You may want to check the package SASmixed which provides lme analyses
for several of the examples in the book "SAS System for Mixed Models"
by Littel, Milliken, Stroup and Wolfinger. Studying those examples
done in both PROC MIXED and lme can ease the transition.
> In this connection, I have some (presumably stupid) questions
> which I am sure someone out there can answer:
>
> 1) With proc mixed it is easy to get a hold on the estimated
> variance parameters as they can be put out into a SAS data set.
> How do I do the same with lme-objects? For example, I can see the
> estimated variance matrix when typing the name of the lme-object,
> but that does not give me a "handle" on the matrix.
The VarCorr function returns a table of variance estimates, the
corresponding standard deviations, and the estimated correlations.
The value of VarCorr is a character matrix, not a numeric matrix. If
you want the numeric matrix you need to do a bit of digging. The
fitted model contains a "modelStruct" component which, in turn,
contains an "reStruct" component. Each element of the reStruct can be
converted to a scaled variance-covariance matrix by as.matrix.

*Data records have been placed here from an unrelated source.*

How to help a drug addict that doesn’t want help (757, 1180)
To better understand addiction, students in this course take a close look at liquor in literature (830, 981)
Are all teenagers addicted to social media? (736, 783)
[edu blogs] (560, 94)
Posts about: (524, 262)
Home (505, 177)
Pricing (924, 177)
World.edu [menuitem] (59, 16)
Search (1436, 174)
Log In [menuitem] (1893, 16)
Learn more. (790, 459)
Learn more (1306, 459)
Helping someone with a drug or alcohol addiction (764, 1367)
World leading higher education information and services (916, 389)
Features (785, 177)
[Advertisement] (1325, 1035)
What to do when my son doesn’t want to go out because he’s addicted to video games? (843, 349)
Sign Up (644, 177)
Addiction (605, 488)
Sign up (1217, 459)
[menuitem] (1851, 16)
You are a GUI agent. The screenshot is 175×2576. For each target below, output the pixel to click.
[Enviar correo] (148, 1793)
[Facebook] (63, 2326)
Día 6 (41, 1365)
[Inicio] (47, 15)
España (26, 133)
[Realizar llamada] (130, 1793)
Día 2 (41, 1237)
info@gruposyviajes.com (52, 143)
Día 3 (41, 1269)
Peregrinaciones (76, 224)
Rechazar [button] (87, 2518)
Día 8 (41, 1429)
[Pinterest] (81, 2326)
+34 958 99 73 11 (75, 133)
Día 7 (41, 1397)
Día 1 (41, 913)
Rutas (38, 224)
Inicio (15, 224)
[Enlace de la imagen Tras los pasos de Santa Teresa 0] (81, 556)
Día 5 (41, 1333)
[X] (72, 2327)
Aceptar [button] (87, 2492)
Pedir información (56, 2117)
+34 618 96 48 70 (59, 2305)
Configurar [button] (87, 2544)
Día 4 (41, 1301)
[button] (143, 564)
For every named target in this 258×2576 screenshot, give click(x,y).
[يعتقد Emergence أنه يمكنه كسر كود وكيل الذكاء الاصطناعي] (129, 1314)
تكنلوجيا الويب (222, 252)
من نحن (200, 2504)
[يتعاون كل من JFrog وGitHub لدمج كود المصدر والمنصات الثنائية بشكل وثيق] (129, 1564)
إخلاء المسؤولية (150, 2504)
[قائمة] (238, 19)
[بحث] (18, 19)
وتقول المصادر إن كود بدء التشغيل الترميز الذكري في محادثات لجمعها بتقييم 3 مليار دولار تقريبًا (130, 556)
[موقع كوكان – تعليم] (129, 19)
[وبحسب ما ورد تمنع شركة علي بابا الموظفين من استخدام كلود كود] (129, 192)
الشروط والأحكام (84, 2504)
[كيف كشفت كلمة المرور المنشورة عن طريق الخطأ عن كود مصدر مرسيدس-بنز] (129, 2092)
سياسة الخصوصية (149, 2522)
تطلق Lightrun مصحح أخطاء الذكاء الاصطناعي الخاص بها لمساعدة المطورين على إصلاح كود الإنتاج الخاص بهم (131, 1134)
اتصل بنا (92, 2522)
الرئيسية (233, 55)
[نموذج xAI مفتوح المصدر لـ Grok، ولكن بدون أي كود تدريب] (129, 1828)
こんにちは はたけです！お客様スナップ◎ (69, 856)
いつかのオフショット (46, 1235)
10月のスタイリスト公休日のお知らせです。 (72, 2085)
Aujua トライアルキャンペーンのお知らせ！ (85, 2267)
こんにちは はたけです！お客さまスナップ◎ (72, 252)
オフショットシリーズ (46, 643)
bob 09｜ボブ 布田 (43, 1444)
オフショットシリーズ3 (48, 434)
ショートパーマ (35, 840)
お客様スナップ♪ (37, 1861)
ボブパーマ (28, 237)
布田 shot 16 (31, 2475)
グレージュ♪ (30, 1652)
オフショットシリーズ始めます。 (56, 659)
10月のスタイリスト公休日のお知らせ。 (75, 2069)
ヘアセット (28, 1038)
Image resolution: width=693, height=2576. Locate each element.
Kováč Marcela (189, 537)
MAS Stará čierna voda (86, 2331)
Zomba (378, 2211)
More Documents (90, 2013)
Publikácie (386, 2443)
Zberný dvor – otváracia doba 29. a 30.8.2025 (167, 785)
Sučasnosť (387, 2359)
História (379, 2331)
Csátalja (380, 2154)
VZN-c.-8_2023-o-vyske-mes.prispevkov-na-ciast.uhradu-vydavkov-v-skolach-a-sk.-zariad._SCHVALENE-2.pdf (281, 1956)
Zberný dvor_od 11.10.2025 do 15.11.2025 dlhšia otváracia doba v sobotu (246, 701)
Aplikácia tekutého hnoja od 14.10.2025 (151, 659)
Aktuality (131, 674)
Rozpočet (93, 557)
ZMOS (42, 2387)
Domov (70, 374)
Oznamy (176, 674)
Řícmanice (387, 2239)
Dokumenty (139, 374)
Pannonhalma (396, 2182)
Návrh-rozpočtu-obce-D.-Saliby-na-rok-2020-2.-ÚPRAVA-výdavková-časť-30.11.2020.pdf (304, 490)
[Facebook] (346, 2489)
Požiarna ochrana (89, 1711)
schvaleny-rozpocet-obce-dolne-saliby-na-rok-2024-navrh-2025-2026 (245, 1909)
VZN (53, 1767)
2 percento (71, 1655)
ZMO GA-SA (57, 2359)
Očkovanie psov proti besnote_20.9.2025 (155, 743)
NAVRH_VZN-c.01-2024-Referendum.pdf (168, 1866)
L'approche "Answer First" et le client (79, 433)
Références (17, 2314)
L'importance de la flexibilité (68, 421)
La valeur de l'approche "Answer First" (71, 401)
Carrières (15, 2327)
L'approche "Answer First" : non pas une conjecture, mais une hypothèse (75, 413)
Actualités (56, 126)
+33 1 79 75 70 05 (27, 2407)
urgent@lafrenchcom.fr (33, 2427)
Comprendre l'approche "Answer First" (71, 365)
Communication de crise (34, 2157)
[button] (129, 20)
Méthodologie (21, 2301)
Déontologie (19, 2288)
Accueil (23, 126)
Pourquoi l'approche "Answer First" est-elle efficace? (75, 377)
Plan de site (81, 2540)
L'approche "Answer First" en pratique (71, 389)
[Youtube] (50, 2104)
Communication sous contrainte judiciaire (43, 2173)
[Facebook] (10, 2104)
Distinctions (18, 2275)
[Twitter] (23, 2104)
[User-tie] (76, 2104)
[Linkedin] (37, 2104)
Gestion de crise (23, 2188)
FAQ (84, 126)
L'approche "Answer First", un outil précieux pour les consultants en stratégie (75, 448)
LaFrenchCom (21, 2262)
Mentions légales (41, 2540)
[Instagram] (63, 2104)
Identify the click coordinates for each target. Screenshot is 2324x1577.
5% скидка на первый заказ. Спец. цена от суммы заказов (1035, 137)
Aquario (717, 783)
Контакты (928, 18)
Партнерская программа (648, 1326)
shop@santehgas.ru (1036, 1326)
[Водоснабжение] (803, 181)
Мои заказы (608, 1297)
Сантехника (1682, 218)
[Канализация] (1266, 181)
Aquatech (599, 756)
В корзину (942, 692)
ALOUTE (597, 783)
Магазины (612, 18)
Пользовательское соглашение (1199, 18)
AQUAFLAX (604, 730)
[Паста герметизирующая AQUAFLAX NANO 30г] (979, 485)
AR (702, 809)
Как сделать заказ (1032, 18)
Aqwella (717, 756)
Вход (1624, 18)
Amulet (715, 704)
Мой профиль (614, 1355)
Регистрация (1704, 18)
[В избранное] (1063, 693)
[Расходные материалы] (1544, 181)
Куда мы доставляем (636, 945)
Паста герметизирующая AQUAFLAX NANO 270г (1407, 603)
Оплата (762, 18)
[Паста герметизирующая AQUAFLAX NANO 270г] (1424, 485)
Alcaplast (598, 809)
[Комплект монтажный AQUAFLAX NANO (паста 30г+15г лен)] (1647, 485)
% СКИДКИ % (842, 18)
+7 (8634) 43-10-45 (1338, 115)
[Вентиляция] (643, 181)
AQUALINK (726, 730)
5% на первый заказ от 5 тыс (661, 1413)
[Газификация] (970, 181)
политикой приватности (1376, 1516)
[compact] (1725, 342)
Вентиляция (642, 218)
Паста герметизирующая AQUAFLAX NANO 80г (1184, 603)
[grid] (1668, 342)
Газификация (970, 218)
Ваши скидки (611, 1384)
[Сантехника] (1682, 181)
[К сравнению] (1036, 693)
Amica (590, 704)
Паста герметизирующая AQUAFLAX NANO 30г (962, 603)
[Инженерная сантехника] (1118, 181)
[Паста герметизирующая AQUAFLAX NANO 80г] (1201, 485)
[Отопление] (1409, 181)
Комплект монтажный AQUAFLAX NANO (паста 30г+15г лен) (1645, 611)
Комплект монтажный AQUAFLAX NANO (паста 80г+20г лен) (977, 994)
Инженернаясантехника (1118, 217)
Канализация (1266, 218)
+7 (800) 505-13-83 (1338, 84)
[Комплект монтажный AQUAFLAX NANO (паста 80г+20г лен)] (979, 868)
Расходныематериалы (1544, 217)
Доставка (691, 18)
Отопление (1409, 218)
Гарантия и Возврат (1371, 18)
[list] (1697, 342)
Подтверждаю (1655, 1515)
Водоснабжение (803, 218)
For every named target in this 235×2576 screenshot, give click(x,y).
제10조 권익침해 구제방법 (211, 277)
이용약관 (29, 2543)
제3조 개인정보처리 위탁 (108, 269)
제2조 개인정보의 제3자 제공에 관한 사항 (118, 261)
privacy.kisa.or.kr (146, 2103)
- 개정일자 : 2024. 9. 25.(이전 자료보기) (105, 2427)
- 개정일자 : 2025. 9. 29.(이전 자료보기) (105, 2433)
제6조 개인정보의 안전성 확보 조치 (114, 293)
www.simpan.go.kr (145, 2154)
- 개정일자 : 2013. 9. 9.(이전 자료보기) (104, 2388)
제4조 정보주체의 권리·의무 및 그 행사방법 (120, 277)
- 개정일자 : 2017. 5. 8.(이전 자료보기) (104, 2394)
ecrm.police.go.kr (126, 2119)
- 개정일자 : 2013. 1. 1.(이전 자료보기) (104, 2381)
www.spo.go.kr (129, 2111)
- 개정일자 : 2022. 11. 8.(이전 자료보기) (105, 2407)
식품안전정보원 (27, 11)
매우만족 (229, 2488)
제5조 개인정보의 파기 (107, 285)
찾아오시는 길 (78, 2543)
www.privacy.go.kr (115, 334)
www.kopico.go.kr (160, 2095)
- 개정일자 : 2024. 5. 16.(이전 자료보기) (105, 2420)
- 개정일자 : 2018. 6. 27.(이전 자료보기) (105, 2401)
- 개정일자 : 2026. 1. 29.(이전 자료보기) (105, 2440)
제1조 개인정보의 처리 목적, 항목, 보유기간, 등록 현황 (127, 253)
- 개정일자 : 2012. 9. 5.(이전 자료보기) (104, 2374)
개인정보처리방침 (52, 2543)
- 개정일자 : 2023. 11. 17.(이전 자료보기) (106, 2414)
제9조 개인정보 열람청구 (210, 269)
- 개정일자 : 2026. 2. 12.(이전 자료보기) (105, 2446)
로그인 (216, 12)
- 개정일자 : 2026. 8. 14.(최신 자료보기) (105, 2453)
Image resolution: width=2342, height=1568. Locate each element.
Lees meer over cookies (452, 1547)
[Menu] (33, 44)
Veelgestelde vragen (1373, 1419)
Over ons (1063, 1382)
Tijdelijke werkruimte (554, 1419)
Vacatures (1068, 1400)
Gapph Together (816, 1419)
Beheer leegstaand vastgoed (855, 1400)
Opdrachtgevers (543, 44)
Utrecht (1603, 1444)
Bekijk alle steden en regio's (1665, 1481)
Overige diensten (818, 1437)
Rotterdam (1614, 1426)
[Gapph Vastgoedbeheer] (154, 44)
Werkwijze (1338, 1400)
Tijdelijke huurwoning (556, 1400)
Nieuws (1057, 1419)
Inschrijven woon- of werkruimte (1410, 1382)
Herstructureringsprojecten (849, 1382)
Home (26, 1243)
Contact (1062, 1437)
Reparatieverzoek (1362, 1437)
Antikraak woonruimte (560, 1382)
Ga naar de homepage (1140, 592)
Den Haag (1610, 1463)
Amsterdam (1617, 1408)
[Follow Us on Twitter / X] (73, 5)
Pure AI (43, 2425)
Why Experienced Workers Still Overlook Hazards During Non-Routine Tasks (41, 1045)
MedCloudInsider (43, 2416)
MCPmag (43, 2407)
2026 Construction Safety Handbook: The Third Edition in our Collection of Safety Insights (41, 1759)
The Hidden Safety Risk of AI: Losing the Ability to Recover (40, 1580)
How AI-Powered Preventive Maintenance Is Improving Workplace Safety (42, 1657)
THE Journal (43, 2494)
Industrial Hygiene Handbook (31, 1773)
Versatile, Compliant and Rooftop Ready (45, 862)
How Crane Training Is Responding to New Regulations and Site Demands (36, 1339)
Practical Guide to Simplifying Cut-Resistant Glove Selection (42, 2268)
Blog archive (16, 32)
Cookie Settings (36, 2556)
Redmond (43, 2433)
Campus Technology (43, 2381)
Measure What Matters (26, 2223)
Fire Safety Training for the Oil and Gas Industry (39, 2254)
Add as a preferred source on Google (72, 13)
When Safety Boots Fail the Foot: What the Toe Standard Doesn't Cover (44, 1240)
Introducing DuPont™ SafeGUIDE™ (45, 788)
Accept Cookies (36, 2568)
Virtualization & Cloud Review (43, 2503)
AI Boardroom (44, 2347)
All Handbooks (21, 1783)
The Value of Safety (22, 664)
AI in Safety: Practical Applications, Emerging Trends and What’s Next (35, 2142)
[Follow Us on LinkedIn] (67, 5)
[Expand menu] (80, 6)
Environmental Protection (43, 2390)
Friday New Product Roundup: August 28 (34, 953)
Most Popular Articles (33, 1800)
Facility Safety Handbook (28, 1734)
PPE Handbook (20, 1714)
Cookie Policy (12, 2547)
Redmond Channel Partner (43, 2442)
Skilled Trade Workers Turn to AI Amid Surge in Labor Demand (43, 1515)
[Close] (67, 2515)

To
remove the scaling you need to multiply by sigma^2. This is shown below.
> library(nlme)
Loading required package: nls
> data(Oxboys)
> fm1 <- lme(height ~ age, data = Oxboys)
> VarCorr(fm1)
Subject = pdSymm(age)
Variance StdDev Corr
(Intercept) 65.3038110 8.081077 (Intr)
age 2.8248080 1.680717 0.641
Residual 0.4354534 0.659889
> str(VarCorr(fm1))
chr [1:3, 1:3] "65.3038110" " 2.8248080" "
0.4354534" "8.081077" ...
- attr(*, "dimnames")=List of 2
..$ : chr [1:3] "(Intercept)" "age" "Residual"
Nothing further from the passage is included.